The most common mistake is hashing the wrong representation of your data. Hashing the text “report.pdf” is completely different from hashing the contents of a file called report.pdf — use File mode when you want to verify a download. Whitespace matters too: a trailing newline or a stray space changes the digest entirely, which is often why a checksum “does not match” when the underlying file is fine. Encoding is another trap: this tool hashes text as UTF-8 bytes, so if another system used a different encoding the digests will differ. Finally, do not assume two short hashes that share a prefix are the same value — always compare the full string.

Tips and advanced use

When verifying a download, copy the published checksum, hash the file here, and compare the two digests directly — it is faster than typing a command-line tool and works on any device. For file deduplication, SHA-256 is a good balance of speed and collision resistance. If you are storing passwords, none of these algorithms is appropriate on its own: use a purpose-built password hash such as bcrypt, scrypt or Argon2, which are deliberately slow and salted. Treat MD5 and SHA-1 strictly as integrity checks for accidental corruption, never as proof of authenticity. And because every byte is processed locally, it is genuinely safe to hash confidential documents or secret strings here — nothing is uploaded, logged, or transmitted.

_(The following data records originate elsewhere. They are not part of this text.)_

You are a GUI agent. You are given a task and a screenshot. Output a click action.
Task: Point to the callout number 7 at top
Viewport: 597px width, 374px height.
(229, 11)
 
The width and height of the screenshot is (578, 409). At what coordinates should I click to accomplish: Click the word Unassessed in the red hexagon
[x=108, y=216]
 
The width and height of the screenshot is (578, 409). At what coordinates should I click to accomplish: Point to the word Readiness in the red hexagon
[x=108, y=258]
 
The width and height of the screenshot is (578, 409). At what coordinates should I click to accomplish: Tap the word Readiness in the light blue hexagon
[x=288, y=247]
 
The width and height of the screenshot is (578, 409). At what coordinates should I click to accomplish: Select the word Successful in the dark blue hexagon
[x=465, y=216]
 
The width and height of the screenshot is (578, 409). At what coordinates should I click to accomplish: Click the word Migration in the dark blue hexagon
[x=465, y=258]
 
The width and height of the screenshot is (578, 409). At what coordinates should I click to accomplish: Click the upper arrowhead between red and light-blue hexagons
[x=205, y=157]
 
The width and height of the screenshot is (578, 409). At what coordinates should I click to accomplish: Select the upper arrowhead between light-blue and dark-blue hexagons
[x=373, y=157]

Frequently asked questions

Is my text or file uploaded to compute the hash?
No. Hashing happens entirely inside your browser — MD5 runs in JavaScript and the SHA digests use the built-in Web Crypto API. Your text and files are never sent anywhere, which you can confirm in your browser's Network tab.
Which hash should I use?
Use SHA-256 as a sensible default. SHA-512 is a stronger choice for long-term integrity. MD5 and SHA-1 are fine for non-security checksums and file fingerprinting but should never be relied on for security.
Why are MD5 and SHA-1 called broken?
Researchers have produced practical collisions for both: two different inputs that share the same digest. That defeats their use for verifying authenticity or signing, although they remain useful for spotting accidental corruption.
Can I hash large files?
Yes. The tool reads the whole file into memory and hashes it on your device, so very large files (hundreds of megabytes) use proportional memory and may take a moment. For everyday files it is effectively instant.
Why does an empty input produce no hash?
The tool clears the output when the text box is empty so you do not see a digest for nothing. As soon as you type a character, all four hashes appear and update live.